One challenge is a thoughtless immigration policy, which makes it hard for immigrants currently living and working in the United States to find a foothold in American life. When we debate immigration policy, we tend to focus on the economic impact of future immigration on native-born workers. What we forget is that 13 per cent of the people living in the U.S. were born abroad, and immigrants make up 16.3 per cent of the workforce. These immigrants are already a part of our society, and their interests should count for something. While some of these immigrants are the kind of high-fliers who found Silicon Valley startups and hedge funds, far more of them are people with modest skills who are struggling to find their footing in a changing economy. Poverty among naturalized immigrants — that is, those who have become U.S. citizens — is lower than poverty among native-born Americans. Poverty among unauthorized immigrants, however, is extremely, heartbreakingly high, both because it is hard to make a living when you’re living in the shadows, but also because unauthorized immigrants tend to have the lowest skill levels. If we grant legal status to unauthorized immigrants, and if we accept that we have a responsibility to protect the interests of the immigrants who currently live and work in the United States, the last thing we should do is increase future immigration, which will intensify labour market competition for these workers. Moreover, it will tend to delay the assimilation process, as immigrants will be less likely to settle in integrated neighbourhoods and form bonds with Americans from backgrounds different from their own.

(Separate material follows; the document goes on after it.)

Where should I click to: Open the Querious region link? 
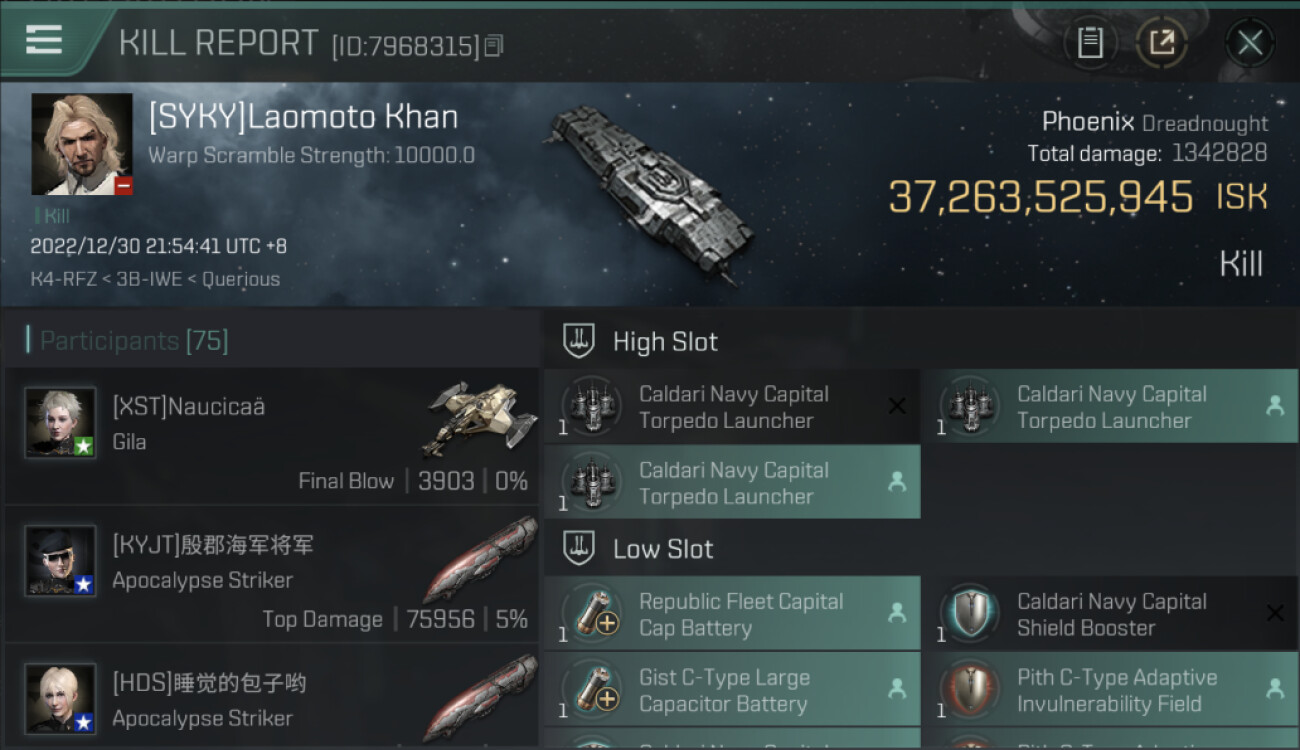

Then there is the intense concentration of poverty, the issue that keeps me up at night. While 14.9 per cent of the U.S. population was below the poverty line in 2010, a quarter of all poor Americans lived in neighbourhoods with poverty rates above 20 per cent. These "poverty areas" are, as a general rule, disconnected from employment opportunities and high-quality educational options, and their inhabitants suffer from disproportionately high rates of violent crime and incarceration. The result is that the legitimacy of American institutions — the criminal justice system in particular, but other institutions as well — is on shaky ground in these parts of the country, as they seem to be rigged against those who live in them. There is no danger that America’s poor neighbourhoods will secede from the United States. The real problem is that the rest of us have, in a cultural and spiritual sense, seceded from these neighbourhoods.
So as we celebrate the United States, let’s remember the forgotten corners of this country, where the promise of American life has yet to be fulfiled.
Salam, a Slate columnist, also writes for the National Review. He is the co-author, with Ross Douthat, of Grand New Party: How Republicans Can Win the Working Class and Save the American Dream.